» **Document**:
[llvm] 8e5a5b6 - [InstCombine] Fold for masked scatters to a uniform address

Caroline Concatto via llvm-commits llvm-commits at lists.llvm.org
Fri Jan 14 01:56:33 PST 2022


Author: Caroline Concatto
Date: 2022-01-14T09:44:34Z
New Revision: 8e5a5b619d34c7846e35d219c0747b9c29654f15

URL: https://github.com/llvm/llvm-project/commit/8e5a5b619d34c7846e35d219c0747b9c29654f15
DIFF: https://github.com/llvm/llvm-project/commit/8e5a5b619d34c7846e35d219c0747b9c29654f15.diff

LOG: [InstCombine] Fold for masked scatters to a uniform address

When masked scatter intrinsic does a uniform store to a destination
address from a source vector, and in this case, the mask is all one value.
This patch replaces the masked scatter with an extracted element of the
last lane of the source vector and stores it in the destination vector.
This patch also folds when the value in the masked scatter is a splat.
In this case, the mask cannot be all zero, and it folds to a scalar store
of the value in the destination pointer.

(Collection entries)
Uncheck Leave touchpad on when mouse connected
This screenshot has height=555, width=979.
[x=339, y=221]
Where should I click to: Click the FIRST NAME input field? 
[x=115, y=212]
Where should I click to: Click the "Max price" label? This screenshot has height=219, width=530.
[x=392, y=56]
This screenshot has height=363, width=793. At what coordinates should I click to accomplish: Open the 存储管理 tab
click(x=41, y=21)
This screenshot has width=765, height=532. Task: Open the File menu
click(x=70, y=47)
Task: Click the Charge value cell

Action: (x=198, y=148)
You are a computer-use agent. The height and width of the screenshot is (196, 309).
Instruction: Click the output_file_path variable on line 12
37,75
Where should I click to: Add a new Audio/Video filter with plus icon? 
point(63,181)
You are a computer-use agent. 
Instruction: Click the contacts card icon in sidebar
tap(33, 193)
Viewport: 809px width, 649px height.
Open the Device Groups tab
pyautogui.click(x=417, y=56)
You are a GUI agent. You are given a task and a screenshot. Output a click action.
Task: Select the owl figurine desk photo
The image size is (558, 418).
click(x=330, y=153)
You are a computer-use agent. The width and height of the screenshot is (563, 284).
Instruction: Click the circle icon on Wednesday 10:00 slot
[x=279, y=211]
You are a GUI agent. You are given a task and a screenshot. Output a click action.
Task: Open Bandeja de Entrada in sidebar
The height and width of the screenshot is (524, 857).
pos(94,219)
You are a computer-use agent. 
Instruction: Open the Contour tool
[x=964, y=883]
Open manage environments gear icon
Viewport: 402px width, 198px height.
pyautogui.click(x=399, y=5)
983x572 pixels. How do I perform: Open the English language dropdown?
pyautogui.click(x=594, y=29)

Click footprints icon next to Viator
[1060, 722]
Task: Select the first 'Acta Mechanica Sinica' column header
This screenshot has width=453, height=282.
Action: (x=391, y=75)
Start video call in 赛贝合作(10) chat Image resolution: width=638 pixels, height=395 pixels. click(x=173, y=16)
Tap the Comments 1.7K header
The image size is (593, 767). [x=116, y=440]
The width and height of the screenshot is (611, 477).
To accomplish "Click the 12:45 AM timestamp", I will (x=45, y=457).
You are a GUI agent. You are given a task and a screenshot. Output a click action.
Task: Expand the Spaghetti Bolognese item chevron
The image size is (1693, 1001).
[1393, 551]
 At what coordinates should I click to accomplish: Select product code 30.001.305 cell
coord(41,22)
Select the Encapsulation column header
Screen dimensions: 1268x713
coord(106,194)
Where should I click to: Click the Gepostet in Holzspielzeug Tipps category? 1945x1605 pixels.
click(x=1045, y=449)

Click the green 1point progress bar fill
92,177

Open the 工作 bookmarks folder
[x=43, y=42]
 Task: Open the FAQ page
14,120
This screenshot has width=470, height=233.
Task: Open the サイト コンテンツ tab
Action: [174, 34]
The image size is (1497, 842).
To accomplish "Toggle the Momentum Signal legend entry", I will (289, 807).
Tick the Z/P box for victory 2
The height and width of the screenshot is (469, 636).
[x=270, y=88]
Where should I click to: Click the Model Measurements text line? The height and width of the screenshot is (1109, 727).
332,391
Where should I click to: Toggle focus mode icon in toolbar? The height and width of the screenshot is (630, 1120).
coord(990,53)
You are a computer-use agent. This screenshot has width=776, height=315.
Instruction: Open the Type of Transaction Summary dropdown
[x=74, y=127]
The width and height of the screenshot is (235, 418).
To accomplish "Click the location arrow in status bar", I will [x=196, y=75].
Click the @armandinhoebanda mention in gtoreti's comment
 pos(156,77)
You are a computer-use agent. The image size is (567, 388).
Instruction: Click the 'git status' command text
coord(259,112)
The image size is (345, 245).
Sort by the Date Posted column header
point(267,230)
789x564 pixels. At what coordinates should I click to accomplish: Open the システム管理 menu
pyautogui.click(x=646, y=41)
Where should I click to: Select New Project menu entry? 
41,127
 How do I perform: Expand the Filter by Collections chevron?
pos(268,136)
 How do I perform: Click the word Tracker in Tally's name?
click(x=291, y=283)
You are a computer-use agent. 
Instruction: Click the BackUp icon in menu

» **What to work on**:
1. What does the commit message say, in two sentences?
2. Can you reproduce the lines of the records from the line containing "How do I perform: Click" through the end of the records, both ends included, copying each one character for character?

» **Expected responses**:
1. This InstCombine commit folds masked scatters that make a uniform store to a destination address. When the mask is all ones, the scatter is replaced by extracting the element in the last lane of the source vector and storing it, and when the value being scattered is a splat, the mask cannot be all zero and the scatter folds to a scalar store of the value in the destination pointer.

2.
 How do I perform: Click the word Tracker in Tally's name?
click(x=291, y=283)
You are a computer-use agent. 
Instruction: Click the BackUp icon in menu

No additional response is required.